Droit à l’information : le parcours du combattant pour les autochtones en Papouasie
20 mars 2023
En Indonésie, le droit à la terre, à l’information et au libre consentement des autochtones est inscrit dans la constitution. Mais l’exemple de Boven Digoel, en Papouasie, montre à quel point il est difficile de le faire respecter.
Hendrikus Woro est épuisé. Il ne sait pas combien de fois il s’est déjà rendu à pied au bureau de l’environnement du district de Boven Digoel. Quatre kilomètres aller, quatre kilomètres retour, et toujours en vain. Hendrikus souhaite simplement s’informer sur ce qui se passe actuellement dans un territoire forestier sur lequel les autochtones ont un droit constitutionnel.
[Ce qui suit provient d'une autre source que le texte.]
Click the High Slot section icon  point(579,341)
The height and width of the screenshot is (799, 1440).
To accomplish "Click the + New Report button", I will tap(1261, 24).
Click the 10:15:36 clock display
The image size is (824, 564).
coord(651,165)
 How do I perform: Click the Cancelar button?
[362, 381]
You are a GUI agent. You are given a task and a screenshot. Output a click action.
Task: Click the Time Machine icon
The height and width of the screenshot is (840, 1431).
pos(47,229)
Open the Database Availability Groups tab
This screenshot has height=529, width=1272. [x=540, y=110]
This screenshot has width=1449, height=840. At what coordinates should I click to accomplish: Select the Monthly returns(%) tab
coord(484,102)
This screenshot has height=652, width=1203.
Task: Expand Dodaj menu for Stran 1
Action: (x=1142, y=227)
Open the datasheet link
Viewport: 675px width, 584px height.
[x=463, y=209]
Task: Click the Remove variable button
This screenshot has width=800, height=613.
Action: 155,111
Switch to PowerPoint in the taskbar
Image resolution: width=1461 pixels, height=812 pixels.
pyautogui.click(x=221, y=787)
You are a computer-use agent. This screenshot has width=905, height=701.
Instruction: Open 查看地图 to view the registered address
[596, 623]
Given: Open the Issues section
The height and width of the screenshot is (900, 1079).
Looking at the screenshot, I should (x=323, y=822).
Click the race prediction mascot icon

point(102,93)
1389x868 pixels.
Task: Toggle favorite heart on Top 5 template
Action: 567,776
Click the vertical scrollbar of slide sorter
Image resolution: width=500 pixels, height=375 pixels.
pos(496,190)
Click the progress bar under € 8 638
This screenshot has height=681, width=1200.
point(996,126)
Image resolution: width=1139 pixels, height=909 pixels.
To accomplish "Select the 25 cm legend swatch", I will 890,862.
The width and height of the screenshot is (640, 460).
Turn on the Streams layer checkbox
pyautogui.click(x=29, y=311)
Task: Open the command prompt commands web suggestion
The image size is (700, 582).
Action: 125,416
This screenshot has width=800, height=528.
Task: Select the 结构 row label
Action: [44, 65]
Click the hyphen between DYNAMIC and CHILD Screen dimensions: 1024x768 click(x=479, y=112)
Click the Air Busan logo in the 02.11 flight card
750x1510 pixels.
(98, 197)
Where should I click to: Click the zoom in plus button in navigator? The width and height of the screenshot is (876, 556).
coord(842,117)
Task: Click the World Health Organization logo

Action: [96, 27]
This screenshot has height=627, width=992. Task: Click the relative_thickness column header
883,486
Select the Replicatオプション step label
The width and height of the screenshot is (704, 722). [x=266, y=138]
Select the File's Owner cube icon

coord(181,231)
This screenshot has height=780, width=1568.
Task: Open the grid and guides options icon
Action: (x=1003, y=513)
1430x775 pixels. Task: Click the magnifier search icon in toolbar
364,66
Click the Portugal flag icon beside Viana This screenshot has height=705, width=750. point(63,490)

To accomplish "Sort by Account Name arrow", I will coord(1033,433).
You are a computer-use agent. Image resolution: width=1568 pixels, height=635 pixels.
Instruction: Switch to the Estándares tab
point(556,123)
Car l’État agit comme si la forêt lui appartenait totalement et la donne en concessions à des entreprises sans demander l’avis de la population.
Nous, propriétaires de terres autochtones, nous voyons refuser le droit à notre forêt et à l’information.
Le gouvernement a apparemment attribué 280 000 hectares de territoires forestiers aux entreprises d’huile de palme dans le district de Boven Digoel, sans demander son consentement à la population ni même l’en informer. Sauvons la forêt avait évoqué cette affaire dès 2020 dans l’article "Début des déboisements pour la plus grande plantation d’huile de palme du monde". On ne sait toujours pas à ce jour quelles sociétés sont impliquées et où se trouvent exactement les limites de cette immense zone.
Une chose est sûre : ce territoire est habité depuis des générations par les Awyus, dont Hendrikus Woro, et d’autres peuples papous. Depuis que des rumeurs ont circulé sur la conversion de la forêt en plantation de palmiers à huile, Hendrikus tente de se renseigner auprès des autorités. Les Awyus ont toujours clairement manifesté leur opposition à la destruction de la forêt, ce qui est leur droit.
Selon la constitution indonésienne, les autochtones ont le droit à l’information. Or, ni les sites internet officiels ni les journaux ne donnent d’informations sur ce méga-projet qui acterait la fin de la plus grande forêt tropicale de la région Asie-Pacifique. Les Awyus ont sollicité différentes administrations à plusieurs reprises, mais se sont fait éconduire. Sur toutes leurs lettres envoyées, une seule a reçu une réponse. Il s’agissait du bureau des investissements, qui se déclarait incompétent. Les efforts d’Hendrikus Woro prouvent que les autochtones se voient toujours refuser le droit à l’information avec des arguments fallacieux.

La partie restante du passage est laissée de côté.